• _PROBLEM DESCRIPTION_
For this exercise, please find the lines in the entries that include the word "Toggle" and copy them.
---- GIVEN ENTRIES
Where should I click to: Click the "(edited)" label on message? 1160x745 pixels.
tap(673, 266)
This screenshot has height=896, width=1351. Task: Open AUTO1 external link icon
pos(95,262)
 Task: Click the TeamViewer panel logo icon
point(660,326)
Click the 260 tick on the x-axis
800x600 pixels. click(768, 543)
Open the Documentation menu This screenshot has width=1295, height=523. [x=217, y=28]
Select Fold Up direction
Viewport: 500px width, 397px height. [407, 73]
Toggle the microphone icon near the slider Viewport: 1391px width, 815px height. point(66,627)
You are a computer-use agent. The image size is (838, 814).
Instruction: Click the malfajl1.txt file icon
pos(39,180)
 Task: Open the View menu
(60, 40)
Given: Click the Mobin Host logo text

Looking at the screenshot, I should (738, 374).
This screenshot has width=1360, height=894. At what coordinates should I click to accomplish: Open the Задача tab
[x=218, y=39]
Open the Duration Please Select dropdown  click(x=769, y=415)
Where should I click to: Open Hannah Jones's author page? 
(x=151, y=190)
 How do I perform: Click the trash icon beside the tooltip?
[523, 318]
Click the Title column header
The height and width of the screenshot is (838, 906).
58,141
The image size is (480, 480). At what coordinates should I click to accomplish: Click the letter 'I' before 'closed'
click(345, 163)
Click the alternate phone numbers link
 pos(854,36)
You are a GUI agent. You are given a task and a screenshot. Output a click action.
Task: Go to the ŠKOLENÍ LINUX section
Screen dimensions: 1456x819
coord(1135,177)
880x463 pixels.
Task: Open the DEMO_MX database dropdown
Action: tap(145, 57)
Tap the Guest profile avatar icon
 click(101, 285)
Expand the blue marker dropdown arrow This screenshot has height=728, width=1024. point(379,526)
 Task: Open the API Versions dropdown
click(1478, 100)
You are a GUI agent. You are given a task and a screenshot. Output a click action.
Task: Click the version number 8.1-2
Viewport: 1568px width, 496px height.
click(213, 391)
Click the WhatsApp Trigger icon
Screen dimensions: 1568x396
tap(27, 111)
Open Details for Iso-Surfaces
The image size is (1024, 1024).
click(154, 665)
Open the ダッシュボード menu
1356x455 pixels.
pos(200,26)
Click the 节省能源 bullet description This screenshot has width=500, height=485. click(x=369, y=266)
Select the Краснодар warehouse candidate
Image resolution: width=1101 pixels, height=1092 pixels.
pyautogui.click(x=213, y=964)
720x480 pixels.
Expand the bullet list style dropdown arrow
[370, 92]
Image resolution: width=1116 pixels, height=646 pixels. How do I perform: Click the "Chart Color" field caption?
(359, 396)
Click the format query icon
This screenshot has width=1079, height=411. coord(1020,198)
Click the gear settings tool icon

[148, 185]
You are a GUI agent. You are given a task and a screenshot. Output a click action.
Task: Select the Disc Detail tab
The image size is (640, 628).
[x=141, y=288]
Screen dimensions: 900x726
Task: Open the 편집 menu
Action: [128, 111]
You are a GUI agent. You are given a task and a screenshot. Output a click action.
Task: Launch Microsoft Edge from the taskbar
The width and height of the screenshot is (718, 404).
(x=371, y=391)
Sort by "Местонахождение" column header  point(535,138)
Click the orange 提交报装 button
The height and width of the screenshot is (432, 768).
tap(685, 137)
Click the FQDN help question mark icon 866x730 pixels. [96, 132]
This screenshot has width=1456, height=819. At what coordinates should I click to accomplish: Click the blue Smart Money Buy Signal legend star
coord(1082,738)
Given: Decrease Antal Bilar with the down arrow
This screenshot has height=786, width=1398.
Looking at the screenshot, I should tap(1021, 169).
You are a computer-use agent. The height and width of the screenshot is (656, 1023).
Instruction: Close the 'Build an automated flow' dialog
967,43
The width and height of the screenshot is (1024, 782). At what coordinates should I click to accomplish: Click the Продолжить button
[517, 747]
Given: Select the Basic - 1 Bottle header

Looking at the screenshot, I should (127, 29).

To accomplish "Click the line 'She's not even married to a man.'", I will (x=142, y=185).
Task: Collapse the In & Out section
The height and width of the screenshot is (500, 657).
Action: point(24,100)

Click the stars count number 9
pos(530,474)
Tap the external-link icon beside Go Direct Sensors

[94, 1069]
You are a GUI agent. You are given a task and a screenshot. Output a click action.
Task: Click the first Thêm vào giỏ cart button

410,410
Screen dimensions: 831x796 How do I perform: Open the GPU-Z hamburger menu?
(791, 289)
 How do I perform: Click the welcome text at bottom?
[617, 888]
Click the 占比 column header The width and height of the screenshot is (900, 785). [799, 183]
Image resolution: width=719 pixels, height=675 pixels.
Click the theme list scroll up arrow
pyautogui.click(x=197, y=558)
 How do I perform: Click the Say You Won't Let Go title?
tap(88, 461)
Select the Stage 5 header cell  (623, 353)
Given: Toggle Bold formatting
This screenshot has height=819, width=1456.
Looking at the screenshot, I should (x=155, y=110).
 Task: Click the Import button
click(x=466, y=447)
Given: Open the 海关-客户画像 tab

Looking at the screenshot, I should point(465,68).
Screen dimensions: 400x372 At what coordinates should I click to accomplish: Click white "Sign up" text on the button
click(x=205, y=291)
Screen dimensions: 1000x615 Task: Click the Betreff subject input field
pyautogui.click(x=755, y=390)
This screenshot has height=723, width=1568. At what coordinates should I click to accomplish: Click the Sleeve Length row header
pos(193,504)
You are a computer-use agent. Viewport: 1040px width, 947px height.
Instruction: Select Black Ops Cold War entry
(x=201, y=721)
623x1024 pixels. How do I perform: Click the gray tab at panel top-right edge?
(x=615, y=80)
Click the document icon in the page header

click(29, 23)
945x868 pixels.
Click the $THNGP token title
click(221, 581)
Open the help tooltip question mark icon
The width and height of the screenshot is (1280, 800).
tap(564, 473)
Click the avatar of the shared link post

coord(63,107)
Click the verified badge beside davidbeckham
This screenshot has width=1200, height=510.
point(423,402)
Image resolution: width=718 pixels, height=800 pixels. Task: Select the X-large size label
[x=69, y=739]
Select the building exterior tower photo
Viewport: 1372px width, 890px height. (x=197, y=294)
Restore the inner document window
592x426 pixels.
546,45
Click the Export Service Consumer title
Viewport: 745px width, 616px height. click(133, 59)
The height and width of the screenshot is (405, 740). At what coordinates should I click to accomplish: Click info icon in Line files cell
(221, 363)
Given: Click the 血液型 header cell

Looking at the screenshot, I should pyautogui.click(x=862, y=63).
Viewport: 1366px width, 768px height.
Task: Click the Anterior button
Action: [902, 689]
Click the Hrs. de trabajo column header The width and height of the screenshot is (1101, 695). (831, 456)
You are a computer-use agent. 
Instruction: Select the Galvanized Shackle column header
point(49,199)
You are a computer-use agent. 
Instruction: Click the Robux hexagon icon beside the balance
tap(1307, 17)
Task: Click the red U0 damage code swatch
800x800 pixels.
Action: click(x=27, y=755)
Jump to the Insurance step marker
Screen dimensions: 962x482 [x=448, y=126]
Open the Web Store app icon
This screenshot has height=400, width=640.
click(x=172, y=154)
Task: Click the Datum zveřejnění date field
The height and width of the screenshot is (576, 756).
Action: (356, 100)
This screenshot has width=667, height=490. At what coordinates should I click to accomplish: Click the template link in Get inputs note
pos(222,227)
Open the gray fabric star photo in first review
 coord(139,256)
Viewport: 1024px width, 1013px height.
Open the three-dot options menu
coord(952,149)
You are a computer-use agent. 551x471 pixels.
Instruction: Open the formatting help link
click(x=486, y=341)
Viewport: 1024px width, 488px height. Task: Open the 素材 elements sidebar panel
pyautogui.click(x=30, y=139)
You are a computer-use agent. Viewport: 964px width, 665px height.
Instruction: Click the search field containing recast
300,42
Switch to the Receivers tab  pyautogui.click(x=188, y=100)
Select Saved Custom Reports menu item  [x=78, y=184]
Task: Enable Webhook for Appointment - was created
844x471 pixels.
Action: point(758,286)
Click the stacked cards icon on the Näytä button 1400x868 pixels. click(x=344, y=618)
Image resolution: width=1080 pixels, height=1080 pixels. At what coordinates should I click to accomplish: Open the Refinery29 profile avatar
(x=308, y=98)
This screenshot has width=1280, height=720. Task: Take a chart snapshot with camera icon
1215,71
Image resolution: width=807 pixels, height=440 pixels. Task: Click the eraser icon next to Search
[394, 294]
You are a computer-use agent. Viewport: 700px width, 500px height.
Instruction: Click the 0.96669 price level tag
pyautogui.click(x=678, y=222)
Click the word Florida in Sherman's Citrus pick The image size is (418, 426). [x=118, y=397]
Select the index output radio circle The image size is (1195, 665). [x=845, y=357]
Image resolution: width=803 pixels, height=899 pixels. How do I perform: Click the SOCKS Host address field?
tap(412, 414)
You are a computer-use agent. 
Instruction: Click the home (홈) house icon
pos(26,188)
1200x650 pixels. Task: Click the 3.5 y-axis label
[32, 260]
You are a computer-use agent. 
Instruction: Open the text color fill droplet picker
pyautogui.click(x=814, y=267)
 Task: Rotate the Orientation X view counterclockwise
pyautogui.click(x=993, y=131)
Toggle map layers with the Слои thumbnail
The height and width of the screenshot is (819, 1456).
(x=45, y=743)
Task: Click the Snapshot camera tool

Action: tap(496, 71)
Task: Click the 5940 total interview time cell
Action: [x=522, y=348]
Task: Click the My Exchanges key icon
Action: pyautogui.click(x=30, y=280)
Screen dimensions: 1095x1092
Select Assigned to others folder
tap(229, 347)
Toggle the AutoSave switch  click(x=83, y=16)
--------
• _OUTPUT FOR THIS EXERCISE_
Toggle the microphone icon near the slider Viewport: 1391px width, 815px height. point(66,627)
Given: Toggle Bold formatting
Toggle map layers with the Слои thumbnail
Toggle the AutoSave switch  click(x=83, y=16)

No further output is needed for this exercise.